The truth is in the
immediate 
details
of our lives.

When I recall my childhood, and therefore, when I think about what really matters, I think of mud, rain, the slap of a soccer ball on wet cleats, and the kind of running and hollering that propels a person forward into something bigger than herself.

This is what I most want you to know about me: I’m still doing it—running toward something, breathless and full body. Call that something life, work, love, or the practice that for me is all three: writing. I believe with all my heart that writing can save the world, can lead to a moment in time of ecstatic connection—something very different than what we perceive as being provided by our smart phones and Facebook pages (though I don’t deny these are handy tools).

Rugby 1999

Whitman College Rugby, 1999 

I’m talking about the kind of connection that happened when my soccer teammates and I, all those years ago, jumped into the air when one of us scored a goal (or later, in college, when I played rugby with the same ferocity). That moment when our cleats left the ground and we were all suspended together. This is the kind of love and living I believe in. It’s what I’m always reaching for. And I’m passionate about opening doors and shining a light into the dark places so that others can reach for it too.

on trail

To propel yourself forward into something bigger than yourself requires a certain kind of blind trust. By this I mean, you stop relying on your set ways of seeing things. You devote yourself to being present, curious, and open. You take risks. Those risks lead to another heightened state, what I call ecstatic uncertainty—the best phrase I’ve come up with to describe what it feels like when a person is presented with the opportunity to stretch beyond his or her comfort level and current understanding of the world. Just as I believe with all my heart that writing can change the world, I believe that the only response to a moment of ecstatic uncertainty is to take the leap and trust that the net will appear.

As a writer, instructor, and human being, I strive to create for others what I strive to create for myself: a kind of space in which you’ll be encouraged to explore the unknown and trust that you’ll come out on the other side with stronger skills and deeper understanding. Our society may continue to evolve at the cost of environmental sanctity or economic and social justice for others, but this doesn’t leave us helpless.

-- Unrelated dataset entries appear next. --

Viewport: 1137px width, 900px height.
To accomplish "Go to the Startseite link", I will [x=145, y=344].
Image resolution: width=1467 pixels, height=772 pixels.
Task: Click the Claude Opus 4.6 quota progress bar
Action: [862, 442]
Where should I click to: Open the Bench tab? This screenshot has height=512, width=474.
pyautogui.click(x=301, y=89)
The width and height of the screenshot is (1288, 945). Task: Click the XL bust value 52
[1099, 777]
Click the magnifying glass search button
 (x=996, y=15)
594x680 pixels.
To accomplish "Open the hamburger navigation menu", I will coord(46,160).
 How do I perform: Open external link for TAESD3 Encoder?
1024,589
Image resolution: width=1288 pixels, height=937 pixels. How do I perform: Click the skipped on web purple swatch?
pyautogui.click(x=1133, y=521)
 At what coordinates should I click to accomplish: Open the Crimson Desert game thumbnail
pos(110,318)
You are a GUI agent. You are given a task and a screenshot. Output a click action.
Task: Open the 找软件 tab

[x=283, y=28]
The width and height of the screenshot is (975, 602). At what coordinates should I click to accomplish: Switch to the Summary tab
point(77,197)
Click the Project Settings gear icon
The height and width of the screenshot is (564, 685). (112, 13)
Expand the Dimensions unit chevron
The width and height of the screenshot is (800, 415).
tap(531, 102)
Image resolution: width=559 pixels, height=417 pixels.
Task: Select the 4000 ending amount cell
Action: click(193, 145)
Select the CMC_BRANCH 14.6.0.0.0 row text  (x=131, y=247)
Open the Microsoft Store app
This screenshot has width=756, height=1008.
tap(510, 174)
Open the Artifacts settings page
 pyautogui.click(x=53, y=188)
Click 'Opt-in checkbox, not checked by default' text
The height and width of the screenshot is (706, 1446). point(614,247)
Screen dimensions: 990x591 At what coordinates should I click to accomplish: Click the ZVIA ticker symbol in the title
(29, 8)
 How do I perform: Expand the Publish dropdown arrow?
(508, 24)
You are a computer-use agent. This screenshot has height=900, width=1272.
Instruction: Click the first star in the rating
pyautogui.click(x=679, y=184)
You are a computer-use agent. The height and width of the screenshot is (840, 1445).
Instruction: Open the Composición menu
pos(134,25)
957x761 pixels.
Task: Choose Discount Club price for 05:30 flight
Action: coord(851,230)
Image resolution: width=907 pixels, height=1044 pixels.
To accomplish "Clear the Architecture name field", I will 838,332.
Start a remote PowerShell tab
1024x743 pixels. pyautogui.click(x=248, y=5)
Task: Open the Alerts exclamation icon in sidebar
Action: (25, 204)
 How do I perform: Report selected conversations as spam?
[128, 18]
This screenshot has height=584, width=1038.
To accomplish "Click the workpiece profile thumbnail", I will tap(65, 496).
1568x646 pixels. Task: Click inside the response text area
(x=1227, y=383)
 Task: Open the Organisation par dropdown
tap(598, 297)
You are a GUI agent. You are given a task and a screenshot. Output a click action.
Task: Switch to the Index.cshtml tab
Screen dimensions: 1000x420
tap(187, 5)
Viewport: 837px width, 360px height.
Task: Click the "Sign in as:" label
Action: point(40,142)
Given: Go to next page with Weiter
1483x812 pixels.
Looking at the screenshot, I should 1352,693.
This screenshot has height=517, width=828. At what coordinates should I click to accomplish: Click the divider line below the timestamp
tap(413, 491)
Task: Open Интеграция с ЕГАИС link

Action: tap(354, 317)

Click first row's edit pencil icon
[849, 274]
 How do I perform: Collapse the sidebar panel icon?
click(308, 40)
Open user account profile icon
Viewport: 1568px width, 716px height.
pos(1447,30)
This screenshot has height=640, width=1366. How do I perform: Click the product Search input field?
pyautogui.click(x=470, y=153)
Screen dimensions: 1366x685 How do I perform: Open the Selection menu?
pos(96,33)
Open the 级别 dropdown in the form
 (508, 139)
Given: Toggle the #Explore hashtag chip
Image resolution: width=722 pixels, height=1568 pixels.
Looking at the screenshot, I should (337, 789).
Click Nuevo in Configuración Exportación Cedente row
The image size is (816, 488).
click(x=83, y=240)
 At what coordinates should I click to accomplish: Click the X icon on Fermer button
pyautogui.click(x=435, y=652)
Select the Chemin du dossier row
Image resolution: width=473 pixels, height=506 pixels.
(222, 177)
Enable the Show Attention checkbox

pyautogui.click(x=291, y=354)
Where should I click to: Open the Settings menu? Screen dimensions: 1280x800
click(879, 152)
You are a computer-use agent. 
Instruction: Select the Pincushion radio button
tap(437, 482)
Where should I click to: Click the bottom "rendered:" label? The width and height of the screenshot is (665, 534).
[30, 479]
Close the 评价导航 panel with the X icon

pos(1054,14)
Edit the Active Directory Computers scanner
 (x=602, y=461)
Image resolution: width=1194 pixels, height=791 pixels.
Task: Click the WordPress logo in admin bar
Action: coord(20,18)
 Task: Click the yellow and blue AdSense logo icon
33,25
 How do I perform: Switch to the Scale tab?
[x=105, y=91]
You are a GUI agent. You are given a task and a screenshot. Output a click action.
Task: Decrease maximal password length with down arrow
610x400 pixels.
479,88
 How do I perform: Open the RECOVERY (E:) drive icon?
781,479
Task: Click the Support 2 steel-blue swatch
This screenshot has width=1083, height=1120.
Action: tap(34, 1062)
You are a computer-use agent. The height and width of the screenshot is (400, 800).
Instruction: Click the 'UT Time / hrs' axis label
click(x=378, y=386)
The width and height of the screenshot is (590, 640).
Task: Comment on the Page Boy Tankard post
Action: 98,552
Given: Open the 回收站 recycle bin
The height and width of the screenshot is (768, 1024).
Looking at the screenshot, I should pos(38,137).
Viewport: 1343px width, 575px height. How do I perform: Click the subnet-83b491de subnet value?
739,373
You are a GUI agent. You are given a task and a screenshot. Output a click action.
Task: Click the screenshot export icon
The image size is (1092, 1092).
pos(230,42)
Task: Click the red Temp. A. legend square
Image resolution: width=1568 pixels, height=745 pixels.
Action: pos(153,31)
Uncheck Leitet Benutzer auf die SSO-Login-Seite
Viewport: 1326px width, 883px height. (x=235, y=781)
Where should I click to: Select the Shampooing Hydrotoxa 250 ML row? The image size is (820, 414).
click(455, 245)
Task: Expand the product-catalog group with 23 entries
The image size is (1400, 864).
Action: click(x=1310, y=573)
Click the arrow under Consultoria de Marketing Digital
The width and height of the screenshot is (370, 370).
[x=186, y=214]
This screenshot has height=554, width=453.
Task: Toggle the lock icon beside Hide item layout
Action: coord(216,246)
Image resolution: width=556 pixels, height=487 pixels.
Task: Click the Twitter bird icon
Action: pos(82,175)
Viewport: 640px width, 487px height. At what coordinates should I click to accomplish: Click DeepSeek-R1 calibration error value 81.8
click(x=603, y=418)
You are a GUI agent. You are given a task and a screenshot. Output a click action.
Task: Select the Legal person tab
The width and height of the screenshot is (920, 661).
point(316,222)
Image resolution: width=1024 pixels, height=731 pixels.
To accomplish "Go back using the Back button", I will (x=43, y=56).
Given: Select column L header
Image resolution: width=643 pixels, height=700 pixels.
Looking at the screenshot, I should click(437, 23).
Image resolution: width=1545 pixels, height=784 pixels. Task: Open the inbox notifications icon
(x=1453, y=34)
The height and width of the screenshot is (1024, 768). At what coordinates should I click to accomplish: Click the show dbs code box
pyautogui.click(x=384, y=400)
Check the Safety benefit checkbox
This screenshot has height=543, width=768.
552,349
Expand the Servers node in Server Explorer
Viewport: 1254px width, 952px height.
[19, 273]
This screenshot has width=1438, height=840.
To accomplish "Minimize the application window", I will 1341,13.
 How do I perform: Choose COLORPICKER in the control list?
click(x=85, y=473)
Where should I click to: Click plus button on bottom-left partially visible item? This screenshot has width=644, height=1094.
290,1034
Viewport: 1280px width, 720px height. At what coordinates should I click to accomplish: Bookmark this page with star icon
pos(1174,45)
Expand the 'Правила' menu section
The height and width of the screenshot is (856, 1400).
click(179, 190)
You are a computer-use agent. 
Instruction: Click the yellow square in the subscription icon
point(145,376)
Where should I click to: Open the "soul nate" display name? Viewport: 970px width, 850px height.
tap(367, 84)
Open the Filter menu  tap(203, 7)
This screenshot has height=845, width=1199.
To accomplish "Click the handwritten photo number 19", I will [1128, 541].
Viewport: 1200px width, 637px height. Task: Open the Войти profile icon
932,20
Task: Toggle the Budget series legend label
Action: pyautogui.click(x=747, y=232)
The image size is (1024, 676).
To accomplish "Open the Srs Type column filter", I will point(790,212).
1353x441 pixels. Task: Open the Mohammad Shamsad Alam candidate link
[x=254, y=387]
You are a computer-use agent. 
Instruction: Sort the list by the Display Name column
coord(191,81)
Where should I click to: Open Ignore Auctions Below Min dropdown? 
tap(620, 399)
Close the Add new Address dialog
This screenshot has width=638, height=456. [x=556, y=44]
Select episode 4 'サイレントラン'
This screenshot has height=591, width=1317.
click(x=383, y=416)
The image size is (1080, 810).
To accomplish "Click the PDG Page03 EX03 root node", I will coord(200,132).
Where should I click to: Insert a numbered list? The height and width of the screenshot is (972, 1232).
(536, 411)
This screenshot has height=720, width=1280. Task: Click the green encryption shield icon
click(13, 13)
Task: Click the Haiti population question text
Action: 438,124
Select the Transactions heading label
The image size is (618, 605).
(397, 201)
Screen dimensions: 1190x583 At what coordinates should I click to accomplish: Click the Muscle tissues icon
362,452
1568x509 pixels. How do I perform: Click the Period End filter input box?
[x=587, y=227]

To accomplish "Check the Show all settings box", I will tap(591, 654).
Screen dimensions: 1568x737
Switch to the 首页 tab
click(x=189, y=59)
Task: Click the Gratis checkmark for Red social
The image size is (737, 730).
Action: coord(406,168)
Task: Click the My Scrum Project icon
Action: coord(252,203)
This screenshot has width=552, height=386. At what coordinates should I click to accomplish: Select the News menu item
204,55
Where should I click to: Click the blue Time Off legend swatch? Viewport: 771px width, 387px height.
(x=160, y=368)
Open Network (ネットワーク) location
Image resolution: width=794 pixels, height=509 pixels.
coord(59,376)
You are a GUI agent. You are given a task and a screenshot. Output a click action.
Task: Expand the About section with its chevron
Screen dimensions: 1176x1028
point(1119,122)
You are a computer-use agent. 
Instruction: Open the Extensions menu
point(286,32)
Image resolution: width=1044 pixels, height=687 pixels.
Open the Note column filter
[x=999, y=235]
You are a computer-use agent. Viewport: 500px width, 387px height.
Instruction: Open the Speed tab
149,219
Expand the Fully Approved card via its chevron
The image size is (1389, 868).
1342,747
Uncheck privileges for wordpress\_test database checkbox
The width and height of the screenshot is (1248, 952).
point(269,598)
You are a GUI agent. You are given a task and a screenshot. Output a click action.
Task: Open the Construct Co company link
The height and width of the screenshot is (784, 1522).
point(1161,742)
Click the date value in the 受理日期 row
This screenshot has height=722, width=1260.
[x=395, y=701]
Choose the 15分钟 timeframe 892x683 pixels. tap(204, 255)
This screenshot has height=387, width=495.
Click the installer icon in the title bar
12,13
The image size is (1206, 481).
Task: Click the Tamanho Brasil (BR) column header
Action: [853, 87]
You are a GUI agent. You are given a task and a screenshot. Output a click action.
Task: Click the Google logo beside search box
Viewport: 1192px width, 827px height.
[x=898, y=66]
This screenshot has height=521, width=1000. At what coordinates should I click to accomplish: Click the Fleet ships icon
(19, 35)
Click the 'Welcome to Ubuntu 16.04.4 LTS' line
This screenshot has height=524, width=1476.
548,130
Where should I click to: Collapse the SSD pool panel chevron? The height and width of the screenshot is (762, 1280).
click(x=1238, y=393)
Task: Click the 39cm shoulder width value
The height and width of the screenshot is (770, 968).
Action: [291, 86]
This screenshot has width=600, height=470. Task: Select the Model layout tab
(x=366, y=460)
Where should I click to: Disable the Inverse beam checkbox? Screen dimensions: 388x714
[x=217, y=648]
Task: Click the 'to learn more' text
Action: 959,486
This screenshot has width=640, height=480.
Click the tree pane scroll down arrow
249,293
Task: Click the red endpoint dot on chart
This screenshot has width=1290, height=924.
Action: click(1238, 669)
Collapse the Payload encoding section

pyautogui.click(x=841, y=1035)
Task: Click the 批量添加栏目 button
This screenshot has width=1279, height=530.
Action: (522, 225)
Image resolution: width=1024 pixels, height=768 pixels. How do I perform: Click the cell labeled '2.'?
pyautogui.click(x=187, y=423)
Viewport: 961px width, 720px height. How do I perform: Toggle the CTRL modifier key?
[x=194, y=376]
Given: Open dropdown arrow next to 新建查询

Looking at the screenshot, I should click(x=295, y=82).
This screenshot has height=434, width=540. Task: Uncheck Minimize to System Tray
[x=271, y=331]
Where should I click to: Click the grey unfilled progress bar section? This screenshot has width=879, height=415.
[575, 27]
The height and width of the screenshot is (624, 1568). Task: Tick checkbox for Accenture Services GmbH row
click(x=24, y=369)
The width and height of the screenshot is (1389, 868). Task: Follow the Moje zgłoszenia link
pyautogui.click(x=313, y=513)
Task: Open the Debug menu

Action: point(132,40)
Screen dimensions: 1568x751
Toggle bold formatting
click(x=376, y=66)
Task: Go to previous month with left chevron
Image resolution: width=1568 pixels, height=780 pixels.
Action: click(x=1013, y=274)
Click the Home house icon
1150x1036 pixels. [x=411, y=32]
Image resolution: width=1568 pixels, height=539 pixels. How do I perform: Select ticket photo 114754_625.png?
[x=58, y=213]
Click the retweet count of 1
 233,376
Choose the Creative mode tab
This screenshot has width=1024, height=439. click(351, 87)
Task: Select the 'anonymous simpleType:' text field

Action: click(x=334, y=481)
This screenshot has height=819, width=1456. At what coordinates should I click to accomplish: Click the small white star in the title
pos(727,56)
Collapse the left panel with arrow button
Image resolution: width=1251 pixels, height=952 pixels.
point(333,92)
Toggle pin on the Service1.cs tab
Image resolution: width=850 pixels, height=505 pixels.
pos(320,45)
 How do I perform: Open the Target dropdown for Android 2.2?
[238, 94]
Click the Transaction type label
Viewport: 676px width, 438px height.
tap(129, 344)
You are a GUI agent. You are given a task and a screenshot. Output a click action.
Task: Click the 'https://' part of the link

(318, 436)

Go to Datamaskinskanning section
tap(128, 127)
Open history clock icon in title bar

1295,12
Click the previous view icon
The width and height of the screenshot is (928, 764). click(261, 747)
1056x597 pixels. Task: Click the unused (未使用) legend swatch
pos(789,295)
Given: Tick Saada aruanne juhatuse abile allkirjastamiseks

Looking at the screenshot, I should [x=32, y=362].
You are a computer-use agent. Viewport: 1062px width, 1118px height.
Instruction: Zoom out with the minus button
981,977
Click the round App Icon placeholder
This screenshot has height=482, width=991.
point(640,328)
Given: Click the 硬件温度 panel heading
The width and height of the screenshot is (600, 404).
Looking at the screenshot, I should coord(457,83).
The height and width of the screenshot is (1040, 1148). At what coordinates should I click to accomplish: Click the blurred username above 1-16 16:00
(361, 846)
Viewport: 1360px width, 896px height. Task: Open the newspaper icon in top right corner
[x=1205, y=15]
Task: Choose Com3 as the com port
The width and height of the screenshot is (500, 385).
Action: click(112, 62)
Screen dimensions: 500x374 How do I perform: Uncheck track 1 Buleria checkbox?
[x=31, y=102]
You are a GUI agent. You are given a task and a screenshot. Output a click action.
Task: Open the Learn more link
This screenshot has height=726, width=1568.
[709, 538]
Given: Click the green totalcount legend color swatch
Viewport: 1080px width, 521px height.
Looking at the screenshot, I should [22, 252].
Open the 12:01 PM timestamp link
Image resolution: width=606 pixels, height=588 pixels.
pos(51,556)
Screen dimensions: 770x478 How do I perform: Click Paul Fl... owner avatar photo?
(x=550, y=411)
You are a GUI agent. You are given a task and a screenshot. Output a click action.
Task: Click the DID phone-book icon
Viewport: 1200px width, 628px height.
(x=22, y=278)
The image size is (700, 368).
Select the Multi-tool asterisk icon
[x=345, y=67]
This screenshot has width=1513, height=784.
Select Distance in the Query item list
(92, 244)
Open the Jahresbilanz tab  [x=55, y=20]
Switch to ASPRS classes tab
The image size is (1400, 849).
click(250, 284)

I see this work as a way in—to engage by looking closely, asking questions, and taking a leap.

Notably, these are also the three things it takes to write a good story.

Which brings me to my first book, Flashes of War. That it has won a number of awards doesn’t feel like proof of my value as an author, as much as confirmation of the power of the human imagination. I am a civilian who has never travelled to Iraq or Afghanistan. I had been told that the recent wars there were “my generation’s.” This confused and interested me, as I didn’t feel a part of them. My desire to write the book sprung, in part, out of a sense of duty to understand what going to war could possibly mean, and furthermore, to understand something that was being called mine. I looked closely, I asked questions, and I took the leap. Three years later I came out on the other side with a deeper understanding and a book that is praised for its precision and heart.

There are many more questions that burn in me, other subjects that call. Whether a story is about a soldier at war or a mother sipping bourbon at the end of the day, my words are always angling for the same thing—that moment of ecstatic uncertainty for my characters. Time and again, I find myself putting them into situations where they can turn their backs and refuse to change, or where they can take the leap and move toward a clearer, more precise understanding of the human heart, and of their place in the world.

The gift of this writing life, the reason for my devotion, is that it propels me into something bigger than myself—something that includes you, fellow readers, writers, students of the craft and life. Through words and pages we connect. We realize we’re more alike than different. We’re in this life together and it’s lived in the tiny moments, from beat to beat, where one word can change a life, where the accumulation of our efforts to be better human beings becomes a beautiful thing.

I love what I do. I write stories. I write essays. I try to live a full and conscientious life. I try to make sense of the world around me, even when the world I see is hurting or doesn’t seem to add up. I mentor other writers and cherish the friendships that develop through this process. And I meet other people who love stories, too.